Says Russell, “In watching this video, I’m discovering new layers of meaning with each view, which is a testament to the depth with which Ethan was able to channel and even go beyond what I had given him to work with.” And, she adds, “I feel like it’s just opened up new expansive vistas of creativity within my own mind that is now going to feed back into songwriting, beyond this collaboration. … Re-embodiment and working with dancers was thrilling to me, and has made me want to pursue practicing and studying dance and incorporating that movement more into the way I story-tell, even at shows. And of course, that’s something I want to work on with Ethan at some point — probably, thinking budget-wise, for the third-record tour, creating film elements that interweave with what we do live.”

“That’s where the Eras tour allowed me to explore,” Tobman says. “I have this huge desire to continue exploring the integration of immersive cinema with live performance, in an additive way, as I feel that only music (combined with film) really can.”

After establishing a foothold in claiming the director’s chair for the “Demons” video, he adds, “I just can’t wait to tell more stories for so many artists, but I really can’t wait to tell more stories with Allison.”

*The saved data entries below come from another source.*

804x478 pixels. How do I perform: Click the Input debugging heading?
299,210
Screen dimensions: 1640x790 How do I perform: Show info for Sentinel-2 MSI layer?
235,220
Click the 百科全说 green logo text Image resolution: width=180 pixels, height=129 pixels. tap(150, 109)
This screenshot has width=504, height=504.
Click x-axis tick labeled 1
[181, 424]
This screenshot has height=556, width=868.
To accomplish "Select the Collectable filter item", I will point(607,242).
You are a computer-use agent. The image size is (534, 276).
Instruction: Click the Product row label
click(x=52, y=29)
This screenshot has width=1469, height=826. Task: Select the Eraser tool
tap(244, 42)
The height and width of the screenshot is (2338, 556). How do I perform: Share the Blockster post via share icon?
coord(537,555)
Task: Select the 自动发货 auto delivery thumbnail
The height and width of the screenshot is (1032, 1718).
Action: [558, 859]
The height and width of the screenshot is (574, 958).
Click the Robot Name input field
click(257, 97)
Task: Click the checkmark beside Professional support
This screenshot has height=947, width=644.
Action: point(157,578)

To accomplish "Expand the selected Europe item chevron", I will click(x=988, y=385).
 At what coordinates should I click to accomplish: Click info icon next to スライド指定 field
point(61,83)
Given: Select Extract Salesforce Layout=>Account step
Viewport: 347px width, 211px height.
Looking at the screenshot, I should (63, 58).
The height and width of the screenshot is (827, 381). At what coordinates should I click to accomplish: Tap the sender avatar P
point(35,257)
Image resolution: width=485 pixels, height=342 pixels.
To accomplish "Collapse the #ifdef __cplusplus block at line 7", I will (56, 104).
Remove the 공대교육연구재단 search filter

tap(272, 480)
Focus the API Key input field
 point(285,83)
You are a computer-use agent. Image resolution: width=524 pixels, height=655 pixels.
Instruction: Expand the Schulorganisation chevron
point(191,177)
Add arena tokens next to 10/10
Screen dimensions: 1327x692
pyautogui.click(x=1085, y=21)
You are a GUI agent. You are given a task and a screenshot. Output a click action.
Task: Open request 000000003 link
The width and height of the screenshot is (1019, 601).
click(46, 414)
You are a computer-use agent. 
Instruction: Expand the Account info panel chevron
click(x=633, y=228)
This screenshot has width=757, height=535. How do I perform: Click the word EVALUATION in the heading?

Russell is currently on tour behind “The Returner,” including a Wednesday show at L.A.’s El Rey Theatre. Angelenos had a chance to see her in another context recently, performing as part of the “Brandi Carlile and Friends” all-star concert at the Hollywood Bowl, where she sang backup and played clarinet for Joni Mitchell. Even more impressive than that, though, was Russell’s own turn in the spotlight, where she sang “Requiem” — the most solemn number from her new album — preceded by a musical prayer. It was the part of the night that was the greatest nod to the unfolding tragedy in the Middle East, apart from an opening speech Carlile gave that suggested it was OK to grieve, worry and celebrate as part of the same communal experience.

“That night to me was so magical,” Russell says, “because I had been really struggling to feel OK even touring right now. Doing self-promotional posting felt impossible in the first days. Since Oct. 7, I’ve been struggling a lot with it, and how to navigate, and there was something so healing and holy to me about Brandi’s last show, and the way that she drew the circle and invited us in, and acknowledged all of it, but also gave us all permission to be joyful. And in fact, in these circumstances, our joyful resistance to violence, to terror, to go from the endless waging of war to waging peace, that is part of imagining a different possible outcome, a different way to process trauma, a different way to move through it.”

“At Brandi’s show, backstage there’s people of Jewish descent, there’s people of Iranian descent, people of Palestinian descent, all together and all just loving on each other, and all re-grounding in each other’s humanity.” Of continuing to perform against a background of global anxiety, Russell says, “That sacred, creative communion in joyful assembly — it’s not nothing. Our human species, just like the mycelial network that feeds our forests, we’re connected, and music helps us remember and amplify that connection.”